The debate whether the NCAA should pay college athletes or not has been a controversial topic for years. On average, the college sports industry generates $11 billion in annual revenues. The school’s athletes create the drive behind most of these earnings. However, the NCAA members continue to forbid the sharing of revenues with their student-athletes.
The NCAA has plenty of money left over that they can and should be paying their athletes with.
By paying college athletes, players will more than likely remain at that school for his/her entire college career. The coaching staff will be able to mentor the same athletes for four years. This is beneficial for the school itself because graduation rates will increase tremendously.
Usually, a school’s top athletes will go on to play professional sports in the future.
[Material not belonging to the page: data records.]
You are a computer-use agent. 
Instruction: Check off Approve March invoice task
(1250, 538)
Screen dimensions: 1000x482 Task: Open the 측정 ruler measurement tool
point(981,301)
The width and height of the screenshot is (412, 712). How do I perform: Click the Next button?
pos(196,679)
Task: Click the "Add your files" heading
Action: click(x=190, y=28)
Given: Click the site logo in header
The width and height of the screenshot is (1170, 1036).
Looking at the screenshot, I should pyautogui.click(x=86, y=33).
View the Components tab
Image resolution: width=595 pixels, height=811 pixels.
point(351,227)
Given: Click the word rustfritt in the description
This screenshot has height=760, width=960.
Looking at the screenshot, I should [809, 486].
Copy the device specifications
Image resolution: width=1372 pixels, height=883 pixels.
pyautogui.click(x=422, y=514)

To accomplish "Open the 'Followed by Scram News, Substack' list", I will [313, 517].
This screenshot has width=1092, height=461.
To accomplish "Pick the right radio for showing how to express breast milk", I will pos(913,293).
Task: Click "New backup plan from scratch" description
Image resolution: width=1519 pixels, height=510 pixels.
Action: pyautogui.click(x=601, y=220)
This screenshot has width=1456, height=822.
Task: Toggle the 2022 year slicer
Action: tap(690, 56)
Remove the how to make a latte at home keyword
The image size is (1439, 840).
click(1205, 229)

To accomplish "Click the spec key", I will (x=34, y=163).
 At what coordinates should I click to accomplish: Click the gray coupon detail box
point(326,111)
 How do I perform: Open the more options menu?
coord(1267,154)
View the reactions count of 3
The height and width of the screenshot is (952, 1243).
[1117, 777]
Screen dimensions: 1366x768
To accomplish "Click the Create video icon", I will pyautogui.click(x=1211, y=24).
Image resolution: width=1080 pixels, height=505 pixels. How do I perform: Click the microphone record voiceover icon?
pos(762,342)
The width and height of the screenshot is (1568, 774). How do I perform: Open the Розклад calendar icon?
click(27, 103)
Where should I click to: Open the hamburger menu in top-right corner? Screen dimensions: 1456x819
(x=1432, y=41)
By paying student athletes, schools are already treating them like professionals, encouraging them to continue the kind of dedication and perseverance when they eventually move up to that level.
The limitation of corruption from external influences is another beneficial factor of paying college athletes. College athletes are constantly being corrupted by agents, boosters, and bribes from outside sources. There have been such scandals in the past that involved players taking money and even point-shaving. These issues could all be eliminated by providing a salary for college athletes on all levels.
Another main factor for student athletes choosing a school is the tuition fees. Especially for top Division I schools, the tuition is higher than most. Players would be able to afford decent meals, housing, and be able to send money back home. Many of these athletes come from urban, lower class families and have to leave school because of unimaginable pressure to be the main provider for their family at a young age. These top notch athletes don’t even have the opportunity to work and earn money because their schedules are filled with training, school, games, and practices.
Most college athletes on the Division II and III levels are done with their sport after college. Most do not continue to the pro level. Many of these athletes work hard day in and day out, and don’t get paid a cent for the time they put into being a collegiate athlete.
By giving athletes the money they deserve with all the revenue these schools generate, it will maximize long term benefits for the school, and keep the athletes and coaches happy.